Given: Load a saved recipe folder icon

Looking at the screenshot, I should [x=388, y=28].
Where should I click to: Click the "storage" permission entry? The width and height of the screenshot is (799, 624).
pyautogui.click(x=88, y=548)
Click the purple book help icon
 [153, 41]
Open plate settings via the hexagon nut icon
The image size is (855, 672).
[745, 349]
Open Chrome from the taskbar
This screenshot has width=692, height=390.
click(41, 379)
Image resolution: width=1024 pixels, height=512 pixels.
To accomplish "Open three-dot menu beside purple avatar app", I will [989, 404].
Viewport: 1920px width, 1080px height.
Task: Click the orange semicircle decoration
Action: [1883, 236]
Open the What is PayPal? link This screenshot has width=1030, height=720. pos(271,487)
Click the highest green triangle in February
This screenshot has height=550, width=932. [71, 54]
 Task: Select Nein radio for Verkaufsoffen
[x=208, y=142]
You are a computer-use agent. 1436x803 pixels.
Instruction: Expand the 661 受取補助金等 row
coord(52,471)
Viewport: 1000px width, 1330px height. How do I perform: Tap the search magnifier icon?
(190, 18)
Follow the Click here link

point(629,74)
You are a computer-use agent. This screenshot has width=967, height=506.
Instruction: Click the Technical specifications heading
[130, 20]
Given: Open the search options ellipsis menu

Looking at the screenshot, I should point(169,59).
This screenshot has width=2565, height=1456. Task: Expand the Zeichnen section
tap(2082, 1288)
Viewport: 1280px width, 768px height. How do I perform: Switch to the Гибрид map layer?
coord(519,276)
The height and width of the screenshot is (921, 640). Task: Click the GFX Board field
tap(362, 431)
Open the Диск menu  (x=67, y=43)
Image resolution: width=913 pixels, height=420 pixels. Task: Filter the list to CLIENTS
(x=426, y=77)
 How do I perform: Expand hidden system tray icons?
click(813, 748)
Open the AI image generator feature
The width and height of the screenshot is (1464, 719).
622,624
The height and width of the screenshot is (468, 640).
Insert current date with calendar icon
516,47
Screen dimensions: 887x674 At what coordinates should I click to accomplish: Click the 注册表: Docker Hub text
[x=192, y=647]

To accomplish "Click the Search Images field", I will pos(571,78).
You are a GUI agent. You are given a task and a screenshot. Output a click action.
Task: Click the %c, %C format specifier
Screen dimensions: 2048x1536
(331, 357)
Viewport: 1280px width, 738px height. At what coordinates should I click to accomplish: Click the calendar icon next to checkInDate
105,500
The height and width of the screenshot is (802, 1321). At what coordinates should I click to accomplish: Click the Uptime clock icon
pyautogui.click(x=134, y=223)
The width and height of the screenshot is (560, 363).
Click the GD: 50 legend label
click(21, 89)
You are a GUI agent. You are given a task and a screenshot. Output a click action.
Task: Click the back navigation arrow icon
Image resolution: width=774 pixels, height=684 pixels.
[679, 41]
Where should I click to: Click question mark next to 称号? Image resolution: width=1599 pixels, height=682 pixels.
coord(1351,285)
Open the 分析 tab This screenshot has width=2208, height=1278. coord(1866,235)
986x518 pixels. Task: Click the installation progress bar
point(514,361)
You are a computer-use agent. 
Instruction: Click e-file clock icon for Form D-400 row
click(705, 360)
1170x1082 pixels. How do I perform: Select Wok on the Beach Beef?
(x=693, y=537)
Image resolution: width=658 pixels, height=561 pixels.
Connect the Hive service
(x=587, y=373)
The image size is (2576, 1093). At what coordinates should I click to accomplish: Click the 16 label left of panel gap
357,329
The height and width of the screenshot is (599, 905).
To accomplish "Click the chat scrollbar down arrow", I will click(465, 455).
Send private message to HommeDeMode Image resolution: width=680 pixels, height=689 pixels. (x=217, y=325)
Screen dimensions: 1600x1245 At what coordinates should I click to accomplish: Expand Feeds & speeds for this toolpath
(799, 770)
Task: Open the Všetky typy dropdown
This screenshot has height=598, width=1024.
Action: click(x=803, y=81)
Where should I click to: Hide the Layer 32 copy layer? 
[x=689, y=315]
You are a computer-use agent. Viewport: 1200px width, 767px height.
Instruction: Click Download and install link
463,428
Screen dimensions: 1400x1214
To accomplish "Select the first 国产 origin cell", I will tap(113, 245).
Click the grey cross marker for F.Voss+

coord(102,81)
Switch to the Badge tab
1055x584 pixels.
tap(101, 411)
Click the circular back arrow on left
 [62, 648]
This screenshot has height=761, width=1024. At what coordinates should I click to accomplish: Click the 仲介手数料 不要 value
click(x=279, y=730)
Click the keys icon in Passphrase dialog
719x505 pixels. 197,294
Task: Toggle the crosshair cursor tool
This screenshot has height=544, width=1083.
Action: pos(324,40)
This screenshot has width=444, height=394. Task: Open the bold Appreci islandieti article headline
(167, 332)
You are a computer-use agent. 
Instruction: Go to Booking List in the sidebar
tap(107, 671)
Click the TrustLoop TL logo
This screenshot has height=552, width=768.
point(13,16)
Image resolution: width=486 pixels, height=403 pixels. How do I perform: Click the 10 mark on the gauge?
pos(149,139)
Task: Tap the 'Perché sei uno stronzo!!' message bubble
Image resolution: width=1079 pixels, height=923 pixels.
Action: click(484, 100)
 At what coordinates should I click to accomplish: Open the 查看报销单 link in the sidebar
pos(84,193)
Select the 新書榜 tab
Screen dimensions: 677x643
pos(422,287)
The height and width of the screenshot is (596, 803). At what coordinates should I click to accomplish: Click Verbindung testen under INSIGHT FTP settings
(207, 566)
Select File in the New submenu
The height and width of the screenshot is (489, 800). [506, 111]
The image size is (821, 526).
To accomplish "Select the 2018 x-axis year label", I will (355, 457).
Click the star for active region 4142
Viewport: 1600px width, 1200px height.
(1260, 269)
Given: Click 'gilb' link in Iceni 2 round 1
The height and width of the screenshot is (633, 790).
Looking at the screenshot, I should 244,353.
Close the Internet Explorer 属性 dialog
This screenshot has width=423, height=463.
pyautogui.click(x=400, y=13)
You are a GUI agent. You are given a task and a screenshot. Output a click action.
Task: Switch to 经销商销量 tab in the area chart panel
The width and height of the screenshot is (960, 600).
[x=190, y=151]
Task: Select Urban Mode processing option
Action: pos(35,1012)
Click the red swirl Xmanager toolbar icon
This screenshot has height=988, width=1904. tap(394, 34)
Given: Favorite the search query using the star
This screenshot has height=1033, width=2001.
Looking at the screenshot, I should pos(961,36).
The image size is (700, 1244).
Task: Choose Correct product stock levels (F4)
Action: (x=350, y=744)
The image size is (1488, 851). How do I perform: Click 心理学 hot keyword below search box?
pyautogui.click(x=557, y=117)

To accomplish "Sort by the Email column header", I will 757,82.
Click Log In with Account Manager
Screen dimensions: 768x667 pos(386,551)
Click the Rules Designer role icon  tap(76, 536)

________________________________________

Description of the task:
Reproduce the records word for word, starting at the line that contains "The height and width of the screenshot is (596, 803)." and going through the last line of the records.

The result:
The height and width of the screenshot is (596, 803). At what coordinates should I click to accomplish: Click Verbindung testen under INSIGHT FTP settings
(207, 566)
Select File in the New submenu
The height and width of the screenshot is (489, 800). [506, 111]
The image size is (821, 526).
To accomplish "Select the 2018 x-axis year label", I will (355, 457).
Click the star for active region 4142
Viewport: 1600px width, 1200px height.
(1260, 269)
Given: Click 'gilb' link in Iceni 2 round 1
The height and width of the screenshot is (633, 790).
Looking at the screenshot, I should 244,353.
Close the Internet Explorer 属性 dialog
This screenshot has width=423, height=463.
pyautogui.click(x=400, y=13)
You are a GUI agent. You are given a task and a screenshot. Output a click action.
Task: Switch to 经销商销量 tab in the area chart panel
The width and height of the screenshot is (960, 600).
[x=190, y=151]
Task: Select Urban Mode processing option
Action: pos(35,1012)
Click the red swirl Xmanager toolbar icon
This screenshot has height=988, width=1904. tap(394, 34)
Given: Favorite the search query using the star
This screenshot has height=1033, width=2001.
Looking at the screenshot, I should pos(961,36).
The image size is (700, 1244).
Task: Choose Correct product stock levels (F4)
Action: (x=350, y=744)
The image size is (1488, 851). How do I perform: Click 心理学 hot keyword below search box?
pyautogui.click(x=557, y=117)

To accomplish "Sort by the Email column header", I will 757,82.
Click Log In with Account Manager
Screen dimensions: 768x667 pos(386,551)
Click the Rules Designer role icon  tap(76, 536)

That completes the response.